## Passage to read:
::::::::

Amen,,,, I since 1975, then went on the road for twelve years, then a few years later joined WMT to marry the old ways with work saving pumps, processes and chemicals, and yes to have learned it all means your heartbeat has stopped, 
Dawg


----------



## hounddawg (Feb 26, 2021)

Scooter68 said:


> Blackberry and Black Raspberry with the Red Raspberry could make into a nice wine. Your can of VH Red Raspberry along with about 6-7 lbs each of Blackberry and Black Raspberry for a 5 gallon batch. Of course push your volume up above 5 to maybe 5.75 all three of these berries should break down well and when pressed well afterwards I think you can safely get 5 gallons with some extra for topping off along the way. That's the way I would probably use a can for the Red Raspberry now knowing what it makes into by itself. \
> 
> We have Wild Blackberrys in the freezer and if we have a good season I hope get to use the older frozen berries for wine. [My wife does the blackberry picking so I am careful not to use any of the 1-2 year old frozen berries.] Wild Black Raspberries are tough to come by they seem to only grow in limited areas and then they fade away after a couple of years and pop up somewhere else.


bush hog your briars every 4 to 5 years, i bush hog 1/2 then 2 year later bush hog the rest. so you'll always have producing briar patches, just like milking cows or goats, they need restarted,,,
Dawg


----------



## hounddawg (Feb 26, 2021)

OH @Scooter68 very nice thread,,,
Dawg


----------



## my wine (Feb 26, 2021)

While still hunting for raspberry wine ideas, I came across this gem. I'm posting here since the recipes are mostly country wines.

https://swguildpa.com/wp-content/up...ler-Complete-Requested-Recipes-Collection.pdf 

Recipes include Cranberry-Raspberry, Raspberry-Chipotle, White Grape Juice-Raspberry, ... I also found a Raspberry-Pear recipe online.


----------



## Scooter68 (Feb 27, 2021)

my wine said:


> While still hunting for raspberry wine ideas, I came across this gem. I'm posting here since the recipes are mostly country wines.
> 
> https://swguildpa.com/wp-content/up...ler-Complete-Requested-Recipes-Collection.pdf
> 
> Recipes include Cranberry-Raspberry, Raspberry-Chipotle, White Grape Juice-Raspberry, ... I also found a Raspberry-Pear recipe online.



Yeah Jack Keller is well known for his recipes. Hang on to that info as after he passed they disappeared. He was not into strong flavored wines but seemed to perfer higher ABV wines than some prefer. Great reference material though.


----------



## Scooter68 (Feb 27, 2021)

::::::::

## Entries shown:
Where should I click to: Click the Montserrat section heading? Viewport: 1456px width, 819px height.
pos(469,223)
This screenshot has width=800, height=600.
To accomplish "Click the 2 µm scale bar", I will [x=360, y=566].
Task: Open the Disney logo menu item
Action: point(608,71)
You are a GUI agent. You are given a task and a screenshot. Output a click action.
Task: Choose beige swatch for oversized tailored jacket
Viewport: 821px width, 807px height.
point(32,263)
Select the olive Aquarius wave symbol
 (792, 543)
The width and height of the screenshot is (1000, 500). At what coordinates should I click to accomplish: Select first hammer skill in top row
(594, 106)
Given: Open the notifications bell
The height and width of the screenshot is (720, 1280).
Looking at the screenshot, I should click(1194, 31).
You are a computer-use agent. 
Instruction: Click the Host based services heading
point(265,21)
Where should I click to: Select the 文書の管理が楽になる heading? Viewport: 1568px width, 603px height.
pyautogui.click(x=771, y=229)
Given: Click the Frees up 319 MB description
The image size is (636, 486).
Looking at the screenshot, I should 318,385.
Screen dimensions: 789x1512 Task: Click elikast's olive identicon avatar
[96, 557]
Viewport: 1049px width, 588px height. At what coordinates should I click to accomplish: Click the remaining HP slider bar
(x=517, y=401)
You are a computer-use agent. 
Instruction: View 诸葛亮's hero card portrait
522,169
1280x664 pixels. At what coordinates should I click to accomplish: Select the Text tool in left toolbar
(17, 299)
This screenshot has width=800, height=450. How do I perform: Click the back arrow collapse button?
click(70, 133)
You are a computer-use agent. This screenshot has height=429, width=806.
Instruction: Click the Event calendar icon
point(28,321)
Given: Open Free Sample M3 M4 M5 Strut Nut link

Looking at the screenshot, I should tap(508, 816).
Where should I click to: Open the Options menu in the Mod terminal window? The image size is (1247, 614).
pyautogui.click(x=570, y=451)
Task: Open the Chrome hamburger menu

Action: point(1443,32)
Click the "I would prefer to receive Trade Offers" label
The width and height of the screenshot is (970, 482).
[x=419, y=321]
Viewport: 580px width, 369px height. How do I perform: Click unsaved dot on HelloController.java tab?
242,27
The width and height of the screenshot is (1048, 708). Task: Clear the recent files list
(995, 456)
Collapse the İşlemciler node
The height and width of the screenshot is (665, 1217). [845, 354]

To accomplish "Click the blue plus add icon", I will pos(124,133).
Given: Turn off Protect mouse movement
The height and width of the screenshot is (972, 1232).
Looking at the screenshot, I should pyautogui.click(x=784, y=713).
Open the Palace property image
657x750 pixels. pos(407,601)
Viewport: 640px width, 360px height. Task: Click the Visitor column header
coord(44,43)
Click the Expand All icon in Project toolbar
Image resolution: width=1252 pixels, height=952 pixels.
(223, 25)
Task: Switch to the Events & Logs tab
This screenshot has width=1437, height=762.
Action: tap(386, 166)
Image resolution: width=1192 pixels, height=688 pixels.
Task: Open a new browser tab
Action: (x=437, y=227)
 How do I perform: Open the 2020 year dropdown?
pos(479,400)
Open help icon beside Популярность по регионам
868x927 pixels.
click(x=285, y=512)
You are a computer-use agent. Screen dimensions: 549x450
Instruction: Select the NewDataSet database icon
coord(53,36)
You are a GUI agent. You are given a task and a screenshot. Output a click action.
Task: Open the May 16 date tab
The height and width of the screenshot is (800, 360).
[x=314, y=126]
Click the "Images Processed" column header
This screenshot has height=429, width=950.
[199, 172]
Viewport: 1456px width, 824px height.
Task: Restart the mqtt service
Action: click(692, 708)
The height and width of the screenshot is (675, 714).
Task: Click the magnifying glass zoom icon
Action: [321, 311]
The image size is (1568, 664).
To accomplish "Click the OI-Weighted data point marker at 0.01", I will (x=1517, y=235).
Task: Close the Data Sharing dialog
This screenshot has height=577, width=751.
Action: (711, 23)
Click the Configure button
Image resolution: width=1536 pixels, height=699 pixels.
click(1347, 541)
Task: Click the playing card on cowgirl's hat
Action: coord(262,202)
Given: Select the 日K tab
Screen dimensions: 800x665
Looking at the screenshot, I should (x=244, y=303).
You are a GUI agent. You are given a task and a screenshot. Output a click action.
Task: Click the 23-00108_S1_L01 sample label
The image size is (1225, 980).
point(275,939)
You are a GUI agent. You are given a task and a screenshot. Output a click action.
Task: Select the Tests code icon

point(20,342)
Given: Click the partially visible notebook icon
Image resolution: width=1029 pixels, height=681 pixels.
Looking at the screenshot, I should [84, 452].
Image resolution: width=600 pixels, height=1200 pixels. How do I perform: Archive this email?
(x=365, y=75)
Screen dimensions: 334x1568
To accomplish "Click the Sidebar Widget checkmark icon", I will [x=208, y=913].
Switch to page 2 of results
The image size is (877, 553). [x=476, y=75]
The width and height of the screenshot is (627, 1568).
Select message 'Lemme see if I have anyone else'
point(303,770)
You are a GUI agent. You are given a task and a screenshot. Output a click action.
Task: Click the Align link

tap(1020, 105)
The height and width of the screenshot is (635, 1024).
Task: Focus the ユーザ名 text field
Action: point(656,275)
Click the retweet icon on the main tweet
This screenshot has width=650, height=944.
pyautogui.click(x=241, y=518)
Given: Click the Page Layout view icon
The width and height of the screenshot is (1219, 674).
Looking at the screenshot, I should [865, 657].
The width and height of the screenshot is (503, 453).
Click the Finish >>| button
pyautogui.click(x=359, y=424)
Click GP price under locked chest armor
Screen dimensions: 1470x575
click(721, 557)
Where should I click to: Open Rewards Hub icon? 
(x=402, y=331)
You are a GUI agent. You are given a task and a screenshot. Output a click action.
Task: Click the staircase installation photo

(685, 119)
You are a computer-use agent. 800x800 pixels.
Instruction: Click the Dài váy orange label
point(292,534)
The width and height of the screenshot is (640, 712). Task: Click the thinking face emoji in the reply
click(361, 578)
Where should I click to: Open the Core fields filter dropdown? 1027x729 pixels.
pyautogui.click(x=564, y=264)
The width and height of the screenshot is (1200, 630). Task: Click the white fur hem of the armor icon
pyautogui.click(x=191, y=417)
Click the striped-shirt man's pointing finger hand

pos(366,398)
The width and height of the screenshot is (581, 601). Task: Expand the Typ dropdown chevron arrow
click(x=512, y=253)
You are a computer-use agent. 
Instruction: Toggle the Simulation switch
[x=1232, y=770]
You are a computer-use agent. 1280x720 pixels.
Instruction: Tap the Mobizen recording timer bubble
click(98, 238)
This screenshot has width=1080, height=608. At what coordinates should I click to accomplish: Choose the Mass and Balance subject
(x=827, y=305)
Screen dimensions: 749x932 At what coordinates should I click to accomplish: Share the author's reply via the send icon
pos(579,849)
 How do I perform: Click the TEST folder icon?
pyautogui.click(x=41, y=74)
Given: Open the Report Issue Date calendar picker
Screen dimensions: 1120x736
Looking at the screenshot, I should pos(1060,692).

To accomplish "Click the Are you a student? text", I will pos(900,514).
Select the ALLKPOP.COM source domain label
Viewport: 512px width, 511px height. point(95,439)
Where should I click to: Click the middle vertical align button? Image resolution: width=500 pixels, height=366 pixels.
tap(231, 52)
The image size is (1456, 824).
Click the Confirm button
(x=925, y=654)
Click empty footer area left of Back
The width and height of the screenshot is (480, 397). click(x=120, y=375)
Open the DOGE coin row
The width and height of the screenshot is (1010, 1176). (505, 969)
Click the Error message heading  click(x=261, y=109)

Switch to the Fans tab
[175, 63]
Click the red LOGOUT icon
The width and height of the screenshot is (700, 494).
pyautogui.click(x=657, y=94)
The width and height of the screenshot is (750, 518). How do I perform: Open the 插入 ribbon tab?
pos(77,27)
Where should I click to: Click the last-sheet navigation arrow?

::::::::

## Problems and tasks:
**a.** Reproduce the stretch of the berry wine thread from "Yeah Jack Keller" through "reference material though.".
**b.** Write the next part of the berry wine thread, starting after its final line.

## Written responses:
**a.**
Yeah Jack Keller is well known for his recipes. Hang on to that info as after he passed they disappeared. He was not into strong flavored wines but seemed to perfer higher ABV wines than some prefer. Great reference material though.

**b.**
I have not used used golden raspberries. I imagine if they are home grown they should make into some really nice wine. Bet the color would make it look like a "White Wine" until the flavor hits the taste buds. That would be a fun trick to pull on someone.


----------



## Jovimaple (Mar 3, 2021)

Scooter68 said:


> Yeah Jack Keller is well known for his recipes. Hang on to that info as after he passed they disappeared. He was not into strong flavored wines but seemed to perfer higher ABV wines than some prefer. Great reference material though.


I was just looking for his recipes yesterday and found his obituary but no recipes.


----------



## Jovimaple (Mar 3, 2021)

my wine said:


> While still hunting for raspberry wine ideas, I came across this gem. I'm posting here since the recipes are mostly country wines.
> 
> https://swguildpa.com/wp-content/up...ler-Complete-Requested-Recipes-Collection.pdf
> 
> Recipes include Cranberry-Raspberry, Raspberry-Chipotle, White Grape Juice-Raspberry, ... I also found a Raspberry-Pear recipe online.


This is awesome!! Thank you for posting this!


----------



## Scooter68 (Mar 4, 2021)

Keep in mind that his recipes favor lighter fruit taste and a bit higher ABV. As long as that suits your taste they are pretty complete and well explained. I don't know who snagged all the recipes he posted but apparently they are out there.


----------



## Jovimaple (Mar 4, 2021)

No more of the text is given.